Starting from the first line, transcribe the whole listing exactly.

=== Materials provided ===
━━━━━━━━━━

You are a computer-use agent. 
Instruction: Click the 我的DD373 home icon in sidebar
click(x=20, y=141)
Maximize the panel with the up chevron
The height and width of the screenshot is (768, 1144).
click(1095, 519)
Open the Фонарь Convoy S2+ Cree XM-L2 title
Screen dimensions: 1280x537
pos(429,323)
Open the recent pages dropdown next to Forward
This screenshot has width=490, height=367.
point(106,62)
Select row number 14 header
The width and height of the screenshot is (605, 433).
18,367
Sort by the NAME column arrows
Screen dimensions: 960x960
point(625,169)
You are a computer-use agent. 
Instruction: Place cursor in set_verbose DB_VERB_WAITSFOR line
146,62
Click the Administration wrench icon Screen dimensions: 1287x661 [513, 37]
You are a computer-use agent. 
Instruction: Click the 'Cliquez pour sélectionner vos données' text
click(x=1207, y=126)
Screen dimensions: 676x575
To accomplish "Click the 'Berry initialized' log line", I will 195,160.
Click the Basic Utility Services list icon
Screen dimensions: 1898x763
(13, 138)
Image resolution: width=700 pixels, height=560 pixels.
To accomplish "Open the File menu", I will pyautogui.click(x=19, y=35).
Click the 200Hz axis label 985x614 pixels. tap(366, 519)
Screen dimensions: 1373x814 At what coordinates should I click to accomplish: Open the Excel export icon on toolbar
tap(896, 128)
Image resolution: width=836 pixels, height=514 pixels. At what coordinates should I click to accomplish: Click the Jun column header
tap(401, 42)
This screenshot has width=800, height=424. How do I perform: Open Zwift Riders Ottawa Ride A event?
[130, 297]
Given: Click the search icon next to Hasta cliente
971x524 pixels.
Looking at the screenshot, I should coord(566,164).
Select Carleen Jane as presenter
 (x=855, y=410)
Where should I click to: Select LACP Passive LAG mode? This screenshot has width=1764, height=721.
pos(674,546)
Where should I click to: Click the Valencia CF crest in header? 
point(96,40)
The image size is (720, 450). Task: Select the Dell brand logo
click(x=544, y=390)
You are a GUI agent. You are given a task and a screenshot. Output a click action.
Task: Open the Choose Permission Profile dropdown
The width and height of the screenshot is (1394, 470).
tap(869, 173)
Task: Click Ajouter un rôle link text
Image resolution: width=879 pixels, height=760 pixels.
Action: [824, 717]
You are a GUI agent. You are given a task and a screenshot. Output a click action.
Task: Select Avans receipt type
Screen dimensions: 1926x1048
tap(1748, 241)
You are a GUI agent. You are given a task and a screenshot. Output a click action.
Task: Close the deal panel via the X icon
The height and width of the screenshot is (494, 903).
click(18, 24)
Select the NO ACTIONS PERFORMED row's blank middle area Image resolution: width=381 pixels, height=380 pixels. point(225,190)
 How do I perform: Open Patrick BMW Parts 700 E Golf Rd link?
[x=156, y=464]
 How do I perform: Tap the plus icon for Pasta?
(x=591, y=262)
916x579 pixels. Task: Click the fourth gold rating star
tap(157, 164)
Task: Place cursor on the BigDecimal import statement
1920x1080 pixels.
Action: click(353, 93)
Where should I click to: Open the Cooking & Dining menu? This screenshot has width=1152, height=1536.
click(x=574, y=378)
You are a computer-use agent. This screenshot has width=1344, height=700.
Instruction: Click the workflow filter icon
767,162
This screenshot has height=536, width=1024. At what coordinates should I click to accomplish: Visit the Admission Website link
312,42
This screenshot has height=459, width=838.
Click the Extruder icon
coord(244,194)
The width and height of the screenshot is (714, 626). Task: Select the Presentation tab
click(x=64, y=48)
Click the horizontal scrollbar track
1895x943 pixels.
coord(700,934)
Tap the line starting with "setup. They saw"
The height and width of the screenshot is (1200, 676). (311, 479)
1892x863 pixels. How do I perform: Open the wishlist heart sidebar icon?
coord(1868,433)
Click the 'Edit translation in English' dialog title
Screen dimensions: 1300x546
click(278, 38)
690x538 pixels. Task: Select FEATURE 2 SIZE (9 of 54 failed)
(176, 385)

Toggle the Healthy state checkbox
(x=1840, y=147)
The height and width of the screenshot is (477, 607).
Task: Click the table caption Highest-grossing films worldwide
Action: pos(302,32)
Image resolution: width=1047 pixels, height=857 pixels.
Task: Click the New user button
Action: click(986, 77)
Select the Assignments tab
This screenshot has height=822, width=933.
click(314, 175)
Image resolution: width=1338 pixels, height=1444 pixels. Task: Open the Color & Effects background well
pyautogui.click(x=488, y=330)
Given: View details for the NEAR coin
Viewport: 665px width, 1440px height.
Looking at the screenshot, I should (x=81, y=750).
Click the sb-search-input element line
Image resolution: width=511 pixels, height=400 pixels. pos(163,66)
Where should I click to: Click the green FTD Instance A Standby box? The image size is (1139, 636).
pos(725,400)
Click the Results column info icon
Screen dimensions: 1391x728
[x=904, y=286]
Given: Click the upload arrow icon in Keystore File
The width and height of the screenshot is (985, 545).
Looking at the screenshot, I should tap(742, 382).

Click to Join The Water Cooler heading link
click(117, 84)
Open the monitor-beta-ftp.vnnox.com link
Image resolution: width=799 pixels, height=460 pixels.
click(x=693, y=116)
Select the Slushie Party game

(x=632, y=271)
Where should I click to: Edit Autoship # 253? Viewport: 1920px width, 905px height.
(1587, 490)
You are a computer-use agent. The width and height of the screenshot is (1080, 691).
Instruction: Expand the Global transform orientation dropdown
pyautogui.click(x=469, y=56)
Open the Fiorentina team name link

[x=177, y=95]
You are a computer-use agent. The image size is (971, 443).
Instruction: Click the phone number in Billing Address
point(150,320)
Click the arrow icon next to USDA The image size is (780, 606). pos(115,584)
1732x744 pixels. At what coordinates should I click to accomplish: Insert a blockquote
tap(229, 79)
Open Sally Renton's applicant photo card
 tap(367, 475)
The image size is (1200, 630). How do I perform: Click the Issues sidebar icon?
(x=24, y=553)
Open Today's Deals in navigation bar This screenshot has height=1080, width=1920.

━━━━━━━━━━

=== Written reply ===
You are a computer-use agent. 
Instruction: Click the 我的DD373 home icon in sidebar
click(x=20, y=141)
Maximize the panel with the up chevron
The height and width of the screenshot is (768, 1144).
click(1095, 519)
Open the Фонарь Convoy S2+ Cree XM-L2 title
Screen dimensions: 1280x537
pos(429,323)
Open the recent pages dropdown next to Forward
This screenshot has width=490, height=367.
point(106,62)
Select row number 14 header
The width and height of the screenshot is (605, 433).
18,367
Sort by the NAME column arrows
Screen dimensions: 960x960
point(625,169)
You are a computer-use agent. 
Instruction: Place cursor in set_verbose DB_VERB_WAITSFOR line
146,62
Click the Administration wrench icon Screen dimensions: 1287x661 [513, 37]
You are a computer-use agent. 
Instruction: Click the 'Cliquez pour sélectionner vos données' text
click(x=1207, y=126)
Screen dimensions: 676x575
To accomplish "Click the 'Berry initialized' log line", I will 195,160.
Click the Basic Utility Services list icon
Screen dimensions: 1898x763
(13, 138)
Image resolution: width=700 pixels, height=560 pixels.
To accomplish "Open the File menu", I will pyautogui.click(x=19, y=35).
Click the 200Hz axis label 985x614 pixels. tap(366, 519)
Screen dimensions: 1373x814 At what coordinates should I click to accomplish: Open the Excel export icon on toolbar
tap(896, 128)
Image resolution: width=836 pixels, height=514 pixels. At what coordinates should I click to accomplish: Click the Jun column header
tap(401, 42)
This screenshot has width=800, height=424. How do I perform: Open Zwift Riders Ottawa Ride A event?
[130, 297]
Given: Click the search icon next to Hasta cliente
971x524 pixels.
Looking at the screenshot, I should coord(566,164).
Select Carleen Jane as presenter
 (x=855, y=410)
Where should I click to: Select LACP Passive LAG mode? This screenshot has width=1764, height=721.
pos(674,546)
Where should I click to: Click the Valencia CF crest in header? 
point(96,40)
The image size is (720, 450). Task: Select the Dell brand logo
click(x=544, y=390)
You are a GUI agent. You are given a task and a screenshot. Output a click action.
Task: Open the Choose Permission Profile dropdown
The width and height of the screenshot is (1394, 470).
tap(869, 173)
Task: Click Ajouter un rôle link text
Image resolution: width=879 pixels, height=760 pixels.
Action: [824, 717]
You are a GUI agent. You are given a task and a screenshot. Output a click action.
Task: Select Avans receipt type
Screen dimensions: 1926x1048
tap(1748, 241)
You are a GUI agent. You are given a task and a screenshot. Output a click action.
Task: Close the deal panel via the X icon
The height and width of the screenshot is (494, 903).
click(18, 24)
Select the NO ACTIONS PERFORMED row's blank middle area Image resolution: width=381 pixels, height=380 pixels. point(225,190)
 How do I perform: Open Patrick BMW Parts 700 E Golf Rd link?
[x=156, y=464]
 How do I perform: Tap the plus icon for Pasta?
(x=591, y=262)
916x579 pixels. Task: Click the fourth gold rating star
tap(157, 164)
Task: Place cursor on the BigDecimal import statement
1920x1080 pixels.
Action: click(353, 93)
Where should I click to: Open the Cooking & Dining menu? This screenshot has width=1152, height=1536.
click(x=574, y=378)
You are a computer-use agent. This screenshot has width=1344, height=700.
Instruction: Click the workflow filter icon
767,162
This screenshot has height=536, width=1024. At what coordinates should I click to accomplish: Visit the Admission Website link
312,42
This screenshot has height=459, width=838.
Click the Extruder icon
coord(244,194)
The width and height of the screenshot is (714, 626). Task: Select the Presentation tab
click(x=64, y=48)
Click the horizontal scrollbar track
1895x943 pixels.
coord(700,934)
Tap the line starting with "setup. They saw"
The height and width of the screenshot is (1200, 676). (311, 479)
1892x863 pixels. How do I perform: Open the wishlist heart sidebar icon?
coord(1868,433)
Click the 'Edit translation in English' dialog title
Screen dimensions: 1300x546
click(278, 38)
690x538 pixels. Task: Select FEATURE 2 SIZE (9 of 54 failed)
(176, 385)

Toggle the Healthy state checkbox
(x=1840, y=147)
The height and width of the screenshot is (477, 607).
Task: Click the table caption Highest-grossing films worldwide
Action: pos(302,32)
Image resolution: width=1047 pixels, height=857 pixels.
Task: Click the New user button
Action: click(986, 77)
Select the Assignments tab
This screenshot has height=822, width=933.
click(314, 175)
Image resolution: width=1338 pixels, height=1444 pixels. Task: Open the Color & Effects background well
pyautogui.click(x=488, y=330)
Given: View details for the NEAR coin
Viewport: 665px width, 1440px height.
Looking at the screenshot, I should (x=81, y=750).
Click the sb-search-input element line
Image resolution: width=511 pixels, height=400 pixels. pos(163,66)
Where should I click to: Click the green FTD Instance A Standby box? The image size is (1139, 636).
pos(725,400)
Click the Results column info icon
Screen dimensions: 1391x728
[x=904, y=286]
Given: Click the upload arrow icon in Keystore File
The width and height of the screenshot is (985, 545).
Looking at the screenshot, I should tap(742, 382).

Click to Join The Water Cooler heading link
click(117, 84)
Open the monitor-beta-ftp.vnnox.com link
Image resolution: width=799 pixels, height=460 pixels.
click(x=693, y=116)
Select the Slushie Party game

(x=632, y=271)
Where should I click to: Edit Autoship # 253? Viewport: 1920px width, 905px height.
(1587, 490)
You are a computer-use agent. The width and height of the screenshot is (1080, 691).
Instruction: Expand the Global transform orientation dropdown
pyautogui.click(x=469, y=56)
Open the Fiorentina team name link

[x=177, y=95]
You are a computer-use agent. The image size is (971, 443).
Instruction: Click the phone number in Billing Address
point(150,320)
Click the arrow icon next to USDA The image size is (780, 606). pos(115,584)
1732x744 pixels. At what coordinates should I click to accomplish: Insert a blockquote
tap(229, 79)
Open Sally Renton's applicant photo card
 tap(367, 475)
The image size is (1200, 630). How do I perform: Click the Issues sidebar icon?
(x=24, y=553)
Open Today's Deals in navigation bar This screenshot has height=1080, width=1920.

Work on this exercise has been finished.